Start of Material provided

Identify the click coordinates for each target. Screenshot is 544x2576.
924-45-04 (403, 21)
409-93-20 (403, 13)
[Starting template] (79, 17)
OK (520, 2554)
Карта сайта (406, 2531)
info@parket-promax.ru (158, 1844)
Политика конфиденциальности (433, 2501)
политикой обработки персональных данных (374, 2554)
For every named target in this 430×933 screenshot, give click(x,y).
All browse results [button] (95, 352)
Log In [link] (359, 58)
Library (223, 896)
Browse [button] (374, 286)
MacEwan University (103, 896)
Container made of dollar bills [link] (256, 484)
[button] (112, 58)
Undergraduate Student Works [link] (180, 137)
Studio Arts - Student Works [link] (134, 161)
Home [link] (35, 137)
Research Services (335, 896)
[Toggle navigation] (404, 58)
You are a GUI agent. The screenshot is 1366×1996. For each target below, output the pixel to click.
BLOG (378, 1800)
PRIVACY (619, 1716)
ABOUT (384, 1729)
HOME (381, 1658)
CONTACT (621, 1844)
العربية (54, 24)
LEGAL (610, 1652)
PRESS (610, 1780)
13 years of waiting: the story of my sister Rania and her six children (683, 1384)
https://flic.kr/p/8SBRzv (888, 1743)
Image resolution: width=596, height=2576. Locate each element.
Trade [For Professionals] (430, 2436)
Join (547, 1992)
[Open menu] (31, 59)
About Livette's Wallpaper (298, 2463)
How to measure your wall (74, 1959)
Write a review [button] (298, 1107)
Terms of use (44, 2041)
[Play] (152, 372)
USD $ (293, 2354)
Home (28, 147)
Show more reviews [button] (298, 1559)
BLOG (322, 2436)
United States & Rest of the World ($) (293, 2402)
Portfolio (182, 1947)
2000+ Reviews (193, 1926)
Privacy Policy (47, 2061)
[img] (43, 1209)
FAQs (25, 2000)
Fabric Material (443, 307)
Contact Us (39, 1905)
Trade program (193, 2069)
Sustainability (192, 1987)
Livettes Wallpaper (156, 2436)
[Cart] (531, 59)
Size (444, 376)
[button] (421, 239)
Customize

End of Material provided

From the first line to the last, transcribe the records exactly.

**Solution:**
Identify the click coordinates for each target. Screenshot is 544x2576.
924-45-04 (403, 21)
409-93-20 (403, 13)
[Starting template] (79, 17)
OK (520, 2554)
Карта сайта (406, 2531)
info@parket-promax.ru (158, 1844)
Политика конфиденциальности (433, 2501)
политикой обработки персональных данных (374, 2554)
For every named target in this 430×933 screenshot, give click(x,y).
All browse results [button] (95, 352)
Log In [link] (359, 58)
Library (223, 896)
Browse [button] (374, 286)
MacEwan University (103, 896)
Container made of dollar bills [link] (256, 484)
[button] (112, 58)
Undergraduate Student Works [link] (180, 137)
Studio Arts - Student Works [link] (134, 161)
Home [link] (35, 137)
Research Services (335, 896)
[Toggle navigation] (404, 58)
You are a GUI agent. The screenshot is 1366×1996. For each target below, output the pixel to click.
BLOG (378, 1800)
PRIVACY (619, 1716)
ABOUT (384, 1729)
HOME (381, 1658)
CONTACT (621, 1844)
العربية (54, 24)
LEGAL (610, 1652)
PRESS (610, 1780)
13 years of waiting: the story of my sister Rania and her six children (683, 1384)
https://flic.kr/p/8SBRzv (888, 1743)
Image resolution: width=596, height=2576. Locate each element.
Trade [For Professionals] (430, 2436)
Join (547, 1992)
[Open menu] (31, 59)
About Livette's Wallpaper (298, 2463)
How to measure your wall (74, 1959)
Write a review [button] (298, 1107)
Terms of use (44, 2041)
[Play] (152, 372)
USD $ (293, 2354)
Home (28, 147)
Show more reviews [button] (298, 1559)
BLOG (322, 2436)
United States & Rest of the World ($) (293, 2402)
Portfolio (182, 1947)
2000+ Reviews (193, 1926)
Privacy Policy (47, 2061)
[img] (43, 1209)
FAQs (25, 2000)
Fabric Material (443, 307)
Contact Us (39, 1905)
Trade program (193, 2069)
Sustainability (192, 1987)
Livettes Wallpaper (156, 2436)
[Cart] (531, 59)
Size (444, 376)
[button] (421, 239)
Customize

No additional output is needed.